L'un soupire profondément au téléphone
L'autre verse les sables mouvants de l'assassin

L'un quitte la garnison seul comme une balle
L'autre emplit les tubes blancs de kérosène

L'un est observé de la vitre en frontière
Un autre défend de la noirceur des arbres

L'un trinque avec l'ennemi
Un autre imagine la mort sur une route migratoire

L'un s'acharne sur celui qui est  assis au piano
Un autre s'abrite à l'ombre d'un figuier

L'un devine le carnage au son des sirènes
Un autre brandit les menottes

L'un jongle avec la poussière entre ses mains
Un autre brûle le camp de base

 

Cartes Postales

Toute la nuit le Commandant,
Avec un rire baronial et haut perché,
Ecorce un parfum de douce mandarine
De la taille d'une serveuse.

*

Ils amasseront la boue sur ses yeux.

*

Les enfants-soldats sont entrés dans la maison
Et ils ont entouré le maraîcher,
Ses deux fils, son fier aïeul,
Et les ont abattus quand ils se sont accroupis
Dans leurs ombres.

*

Une mère égrène son chapelet.
L'enfant dans ses entrailles a les yeux qui grandissent.

*

Au tribunal, le secrétaire aux armées
A blamé Mère Nature elle-même -
Un brutal et grand simoun responsable
Du triste incendie.
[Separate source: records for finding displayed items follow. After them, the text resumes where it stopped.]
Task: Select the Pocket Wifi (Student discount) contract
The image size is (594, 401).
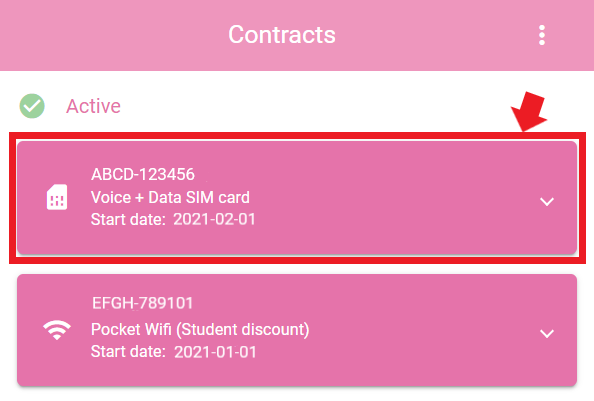Action: (297, 330)
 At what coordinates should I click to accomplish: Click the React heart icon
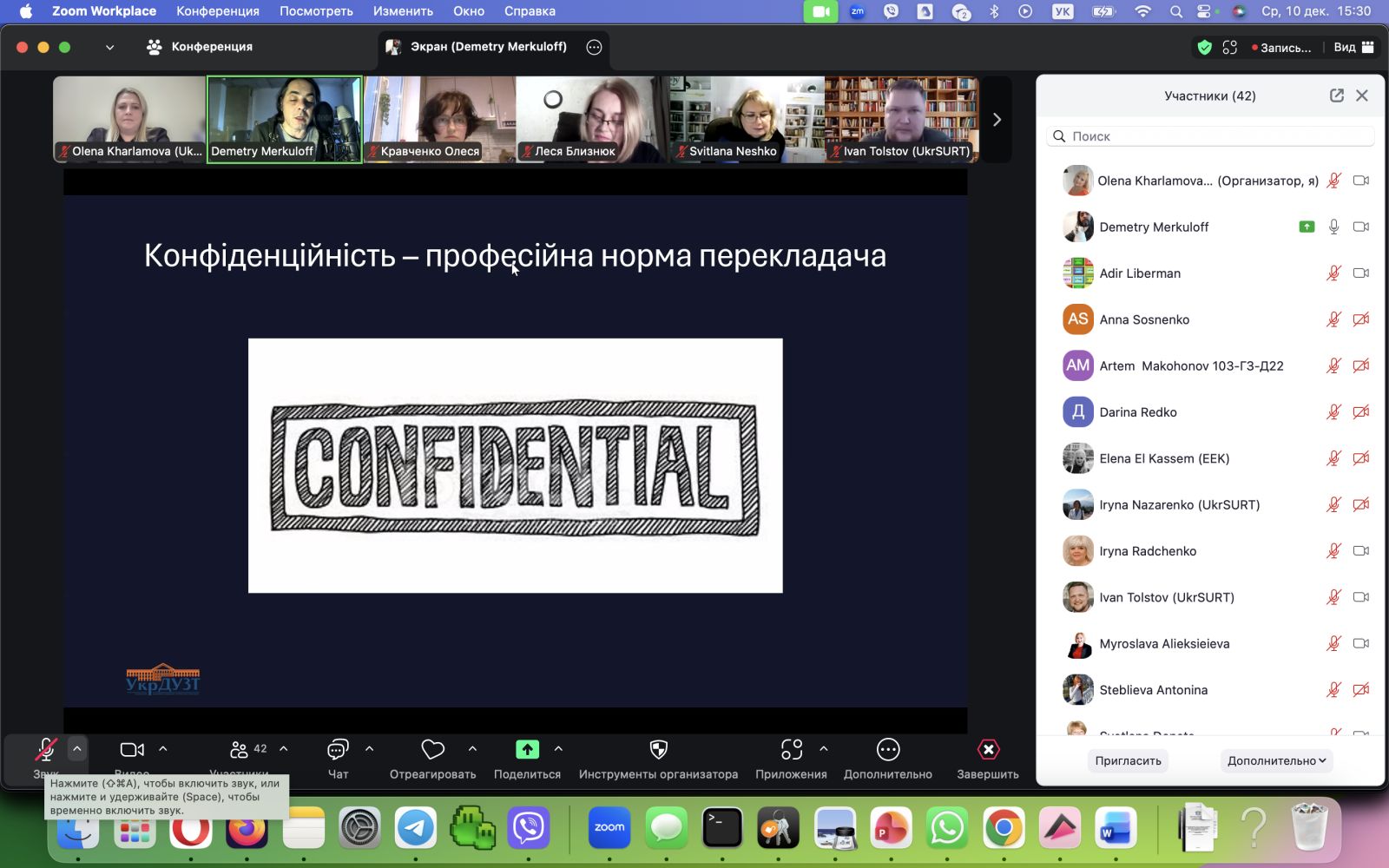click(432, 750)
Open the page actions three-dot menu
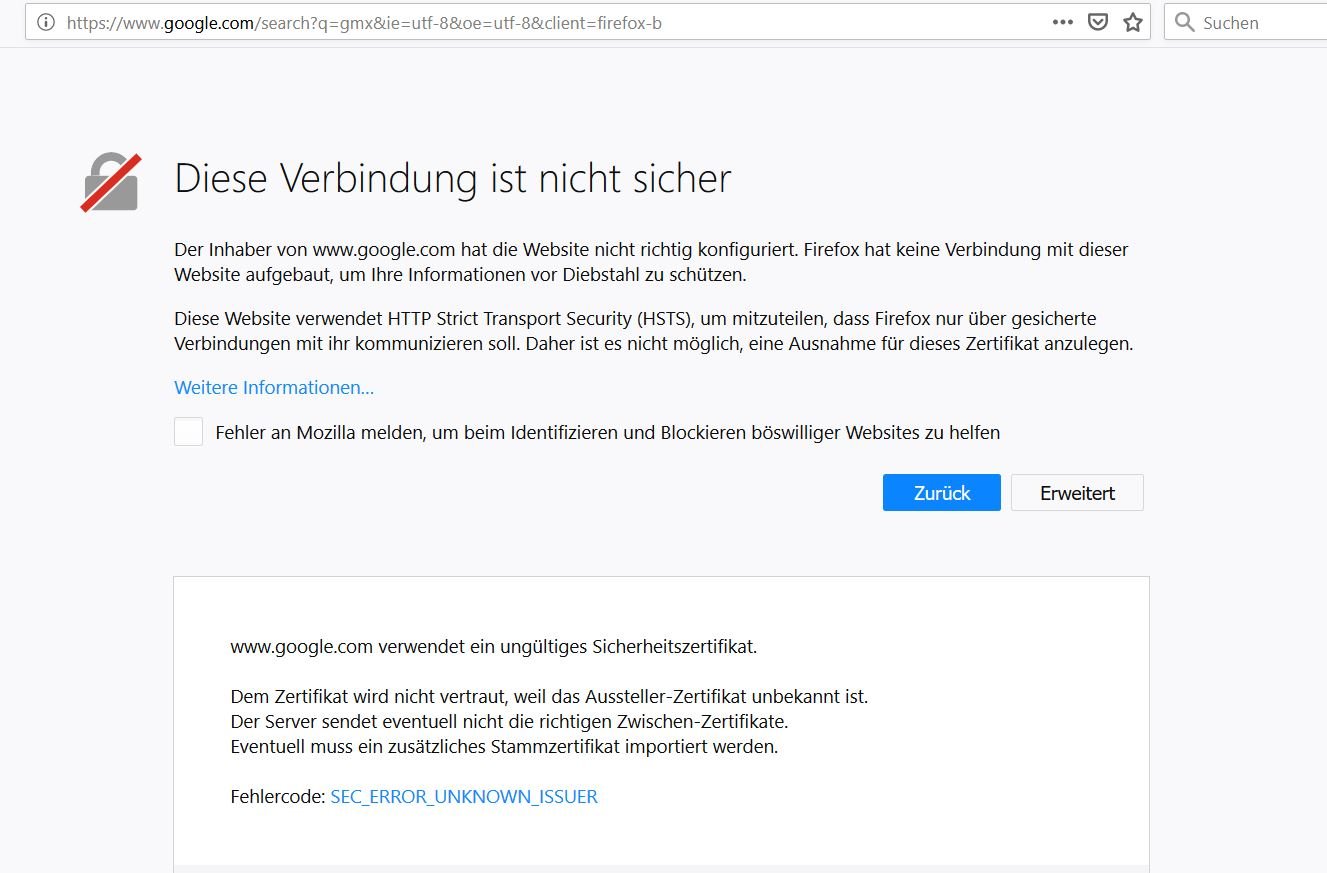This screenshot has height=873, width=1327. point(1063,22)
Et personne ne peut condamner
L'histoire amnésique du vent,
Ou l'histoire amnésique du feu.
Ils n'ont pas mentionné les portes verrouillées,
Ni les bidons d'essence épars comme des chicots de dents.
Le visage glacial d'un juge du gouvernement
A estimé que les veuves récentes qui témoignaient
Etaient trop émotives. Pas fiables.

*

Le village a été réduit à une blessure.
Deux scorpions bataillent dans un creuset de sable -
Le point d'interrogation de leurs queues cingle l'air.

*

Les garçons ont fait un immense terrain de jeux
Des décombres du camp mis à sac.
Deux Généraux enfants alignent des équipes
Pour un jeu de Fusils contre Epées.
Puis c'est le ferraillement des armes
Et les tac-tac de leurs bouches
Pour que les fusils aient l'air vrai
Aux yeux des pères de la Révolution, spectateurs
Qui prennent parti, crient, applaudissent.

*

Au loin, sur le mur en ruine de la mosquée bombardée,
Une prière par haut-parleur retransmet les paroles du Prophète
Sur le pardon dans les temps de colère.
Mais le muezzin trainé dans la poussière par son col
Se brise et craque encore
contre le trémolo de sa voix.

*

Voici une paire des cartes postales qui n'ont pu être envoyées.
Yeux dévorés d'insectes sous la lame d'argent d'une lune
Qui frémit au-dessus de son visage buriné.
Cette silhouette de squelette
Qui lui rend visite la nuit,
Ses bras mécaniques
Dressés, toujours
Implorant
Pitié.

*

De la base militaire en montagne,
Cinq hommes sont menés sur la pente la plus raide
Puis loin dans les profondeurs d'un bosquet.
Nul ne dira ce qui s'est passé là.
La montagne est paisible et infinie.
Les busards silencieux dans leur appétit,
Seules les feuilles d'olivier sifflent contre le ciel.